On January 5, 2015, the Connecticut Fund For the Environment (CFE) & Save The Sound jointly sent a letter to the U.S. Dept. of Homeland Security (DHS) and U.S. General Services Administration (GSA), indicating a 60-Day "Notice of Intent to Sue" these agencies. This letter outlined how the sale of Plum Island, under the terms of H.R. 2638, was in violation of the Endangered Species Act (ESA).

On April 1, 2015, New York and Connecticut Senators Senators Schumer, Gillibrand, Blumenthal and Murphy, sent a letter to the Appropriation Committee asking for the repeal of H.R. 2638. The senators explained that the original financial reasoning to sell Plum Island was no longer valid, and that it was in the best interest of the country to conserve Plum Island.
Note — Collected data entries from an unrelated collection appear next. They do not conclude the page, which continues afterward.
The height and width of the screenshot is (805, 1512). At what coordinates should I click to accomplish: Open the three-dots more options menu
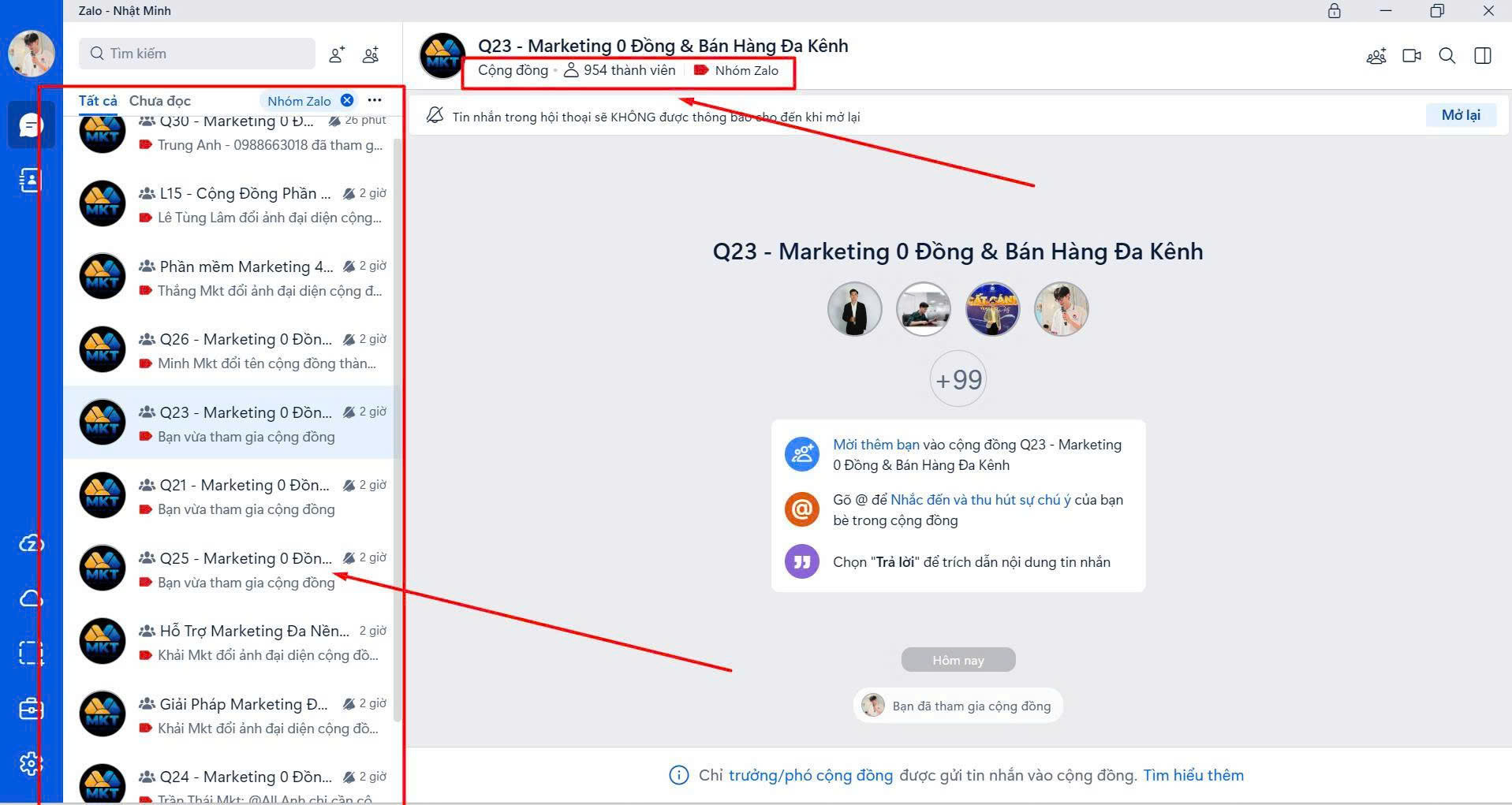click(375, 100)
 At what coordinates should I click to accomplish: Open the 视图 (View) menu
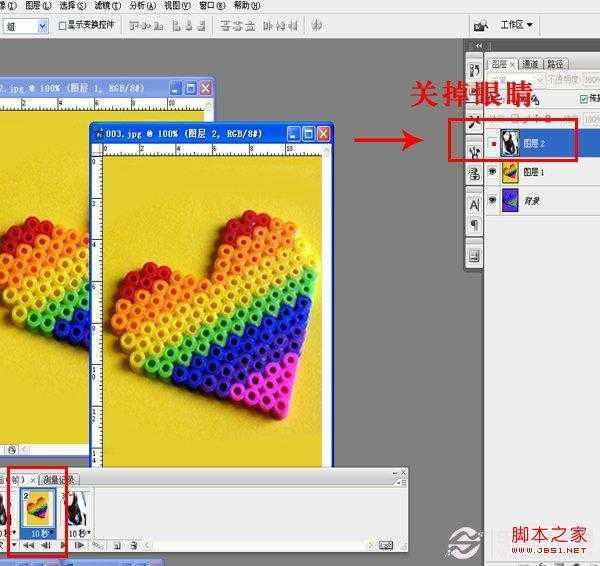(177, 5)
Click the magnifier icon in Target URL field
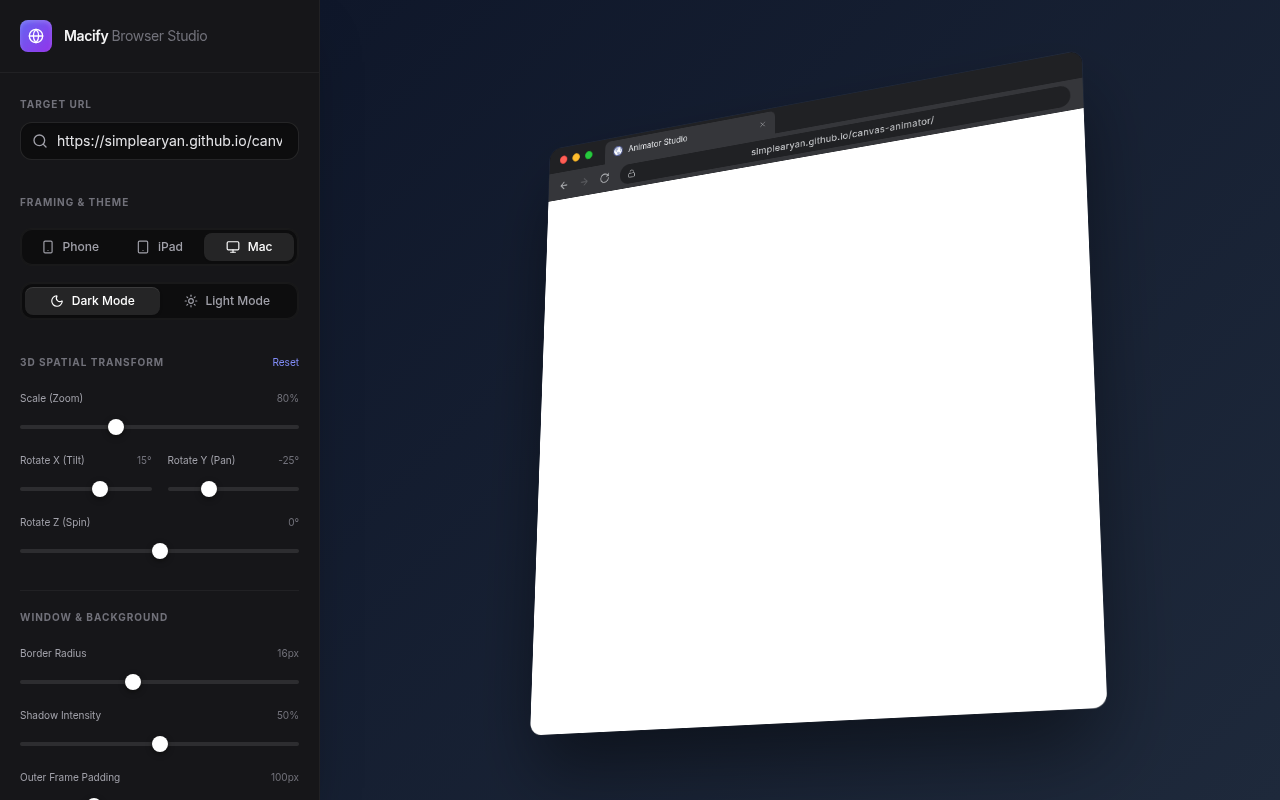Viewport: 1280px width, 800px height. pos(40,141)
Congress voted on December 21, 2020, to block the planned sale and preserve the island. The policy was a provision of the Consolidated Appropriations Act, 2021, an omnibus spending and stimulus bill. Under the bill, the Department of Homeland Security must offer the island for transfer to other federal agencies such as the Fish and Wildlife Service. If no federal agency wants to take control, the department must offer the island to state and local government agencies. The legislation also would give Homeland Security $18.9 million to clean contamination on the island. The provision was based on legislation first introduced in 2015 by Representative Lee Zeldin, whose district includes Plum Island.
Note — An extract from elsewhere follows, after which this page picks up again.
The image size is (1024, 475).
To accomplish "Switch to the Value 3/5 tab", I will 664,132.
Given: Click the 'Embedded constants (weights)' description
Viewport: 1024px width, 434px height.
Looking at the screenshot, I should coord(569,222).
The overall bill had overwhelming support by both political parties. On December 27, 2020, President Donald Trump signed the legislation.

==Geology==
The northern portion of Plum Island is a recessional moraine deposit, part of the Harbor Hill-Roanoke Point-Fishers Island-Charlestown Moraine, and thus is one of the Outer Lands. Boulders in the moraine can be seen in the eroding northern slope of the island.

==In popular culture==

- The 1988 novel The Silence of the Lambs by author Thomas Harris mentions "Plum Island" as a potential supervised vacation site for Hannibal Lecter as a reward for helping to catch Jame Gumb. He derisively refers to it as "Anthrax Island." It is also used in this way in the movie adaptation of the novel.
- Plum Island is a 1997 novel by Long Island, New York author Nelson DeMille, who uses the Island as one of his settings in the book.
- The 2004 book Lab 257: The Disturbing Story of the Government's Secret Plum Island Germ Laboratory by Michael Carroll, examines the Plum Island Animal Disease Center (PIADC).
- Plum Island is the title and focus of one episode of the television series Conspiracy Theory with Jesse Ventura. The episode was originally broadcast on Oct. 15, 2010, in Season Two.
- Plum Island is referred to in Season 4, Episode 4, "Dawn of the Med", of the show Royal Pains.
- Plum Island is the location of a deadly government conspiracy in the 2014 novel The Montauk Monster by Hunter Shea.
- Plum Island is the location of the Advanced Neurotechnologies Laboratory (ANS) in the 2016 novel Game Changer by Douglas E. Richards.
- Plum Island is the location of the US government's main research facility trying to stop the Hemorrhage Virus in the post-apocalyptic Extinction Cycle series by Nicholas Sansbury Smith.
- "Plum Island" is a song by the band Waterparks featured on their album Double Dare.
- “Plum Island” is mentioned in season 3 of the Netflix series Hemlock Grove.
- Plum Island is the setting for portions of Season 1, episodes 12 and 13 of the ABC series Emergence.
- Plum Island is mentioned in the episode "The Siren", in season 3 of What We Do in the Shadows, described as a possible key to the origin of energy vampires to be investigated by Laszlo and Colin Robinson, before being thrown off course by a siren's song.
- Plum Island is used as a setting throughout the 11th season of American Horror Story.
- Plum Island and its building 257 are mentioned in the TV series World War Weird season 1 episode 4 as the location of biological weapons research and possible source of Lyme disease.
- Plum Island is the subject of a short song by Jesse Welles published on YouTube in February 2025.
- Plum Island is the setting for a 2023 board game, The Plum Island Horror, in which there is a biological disaster and the locals need to save themselves and end the Horror.